Suisse/Union Européenne : La conclusion d’accords entre la Suisse et l’UE
Point au 7 janvier 2025
En bref :
Le 20 décembre 2024, après plus de dix ans d’âpres négociations, l’Union européenne (l’UE) et la Suisse ont conclu un paquet d’accords destinés à moderniser leurs relations bilatérales. La présidente de la Commission européenne, Ursula von der Leyen, a d’ailleurs qualifié l'accord d’« historique».
Initiées en 2014, les négociations en vue d’un unique accord-cadre avaient été abandonnées en 2021, principalement en raison de différends sur la libre circulation des personnes et la protection des salaires.
Les négociations ont été officiellement ouvertes par la présidente de la Confédération et la présidente de la Commission européenne le 18 mars 2024 à Bruxelles. Les équipes de négociation ont réussi à trouver des solutions équilibrées présentant des avantages pour la Suisse comme pour l’UE, s’appuyant cette fois-ci sur une approche sectorielle.
L'accord vise à simplifier et renforcer la coopération économique entre ces deux partenaires, donnant notamment à la Suisse un accès facilité au marché intérieur européen, dont celui de l'électricité.
Les objectifs définis dans le mandat de négociation avec l'UE ont été atteints dans chacun des 12 domaines concernés, notamment en matière d’agriculture, de migration, de transports, ou encore d’électricité.
Que vont changer ces accords ?
La Suisse, qui ne fait pas partie de l’UE, voit notamment son accès facilité au marché intérieur européen. Le paquet met à jour cinq accords existants (libre circulation des personnes, reconnaissance mutuelle des évaluations de conformité, transports terrestres, transport aérien et agriculture) et en crée trois nouveaux en matière d’électricité, de sécurité alimentaire et de santé. Ces accords seront régulièrement mis à jour.
Pour information, en 2022, le volume d’échanges de biens entre les deux parties s’élevait à plus de 300 milliards d’euros, soit 6% du total des échanges de biens des Vingt-Sept et près de 60% de l’ensemble des biens échangés par la Confédération helvétique avec l’extérieur.[1]

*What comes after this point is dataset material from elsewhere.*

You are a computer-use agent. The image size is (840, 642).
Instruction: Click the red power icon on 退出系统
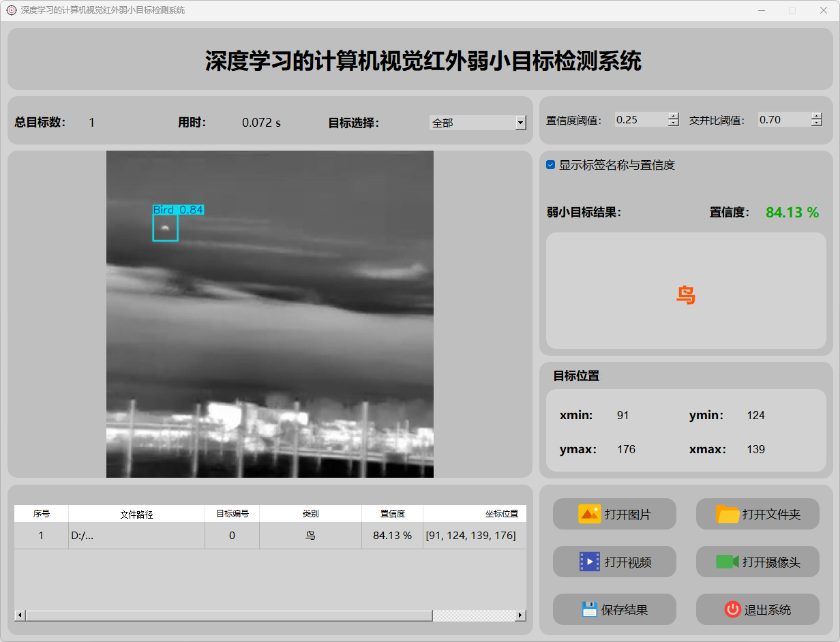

Une clause permettra à Berne de suspendre la libre circulation des personnes lorsque celle-ci entraîne de graves problèmes économiques ou sociaux. La Suisse pourra par ailleurs maintenir une immigration orientée vers les besoins de son économie.
La Suisse intègrera plusieurs programmes européens tels que : Horizon Europe (recherche), Erasmus+ (éducation) ou encore Digital Europe (numérique). Des dispositions transitoires devront permettre aux acteurs suisses d’y avoir accès, à partir du 1er janvier 2025.
En contrepartie, la Suisse s’engage à augmenter considérablement sa contribution au budget de l’Union européenne. Ainsi, le pays versera 140 millions d’euros par an dès la fin 2024, afin d’alimenter les programmes de cohésion européens. De 2030 à 2036, la Suisse participerait aux fonds de cohésion de l’UE par un versement annuel de 375 millions d’euros qui financerait des projets communs, notamment en matière migratoire.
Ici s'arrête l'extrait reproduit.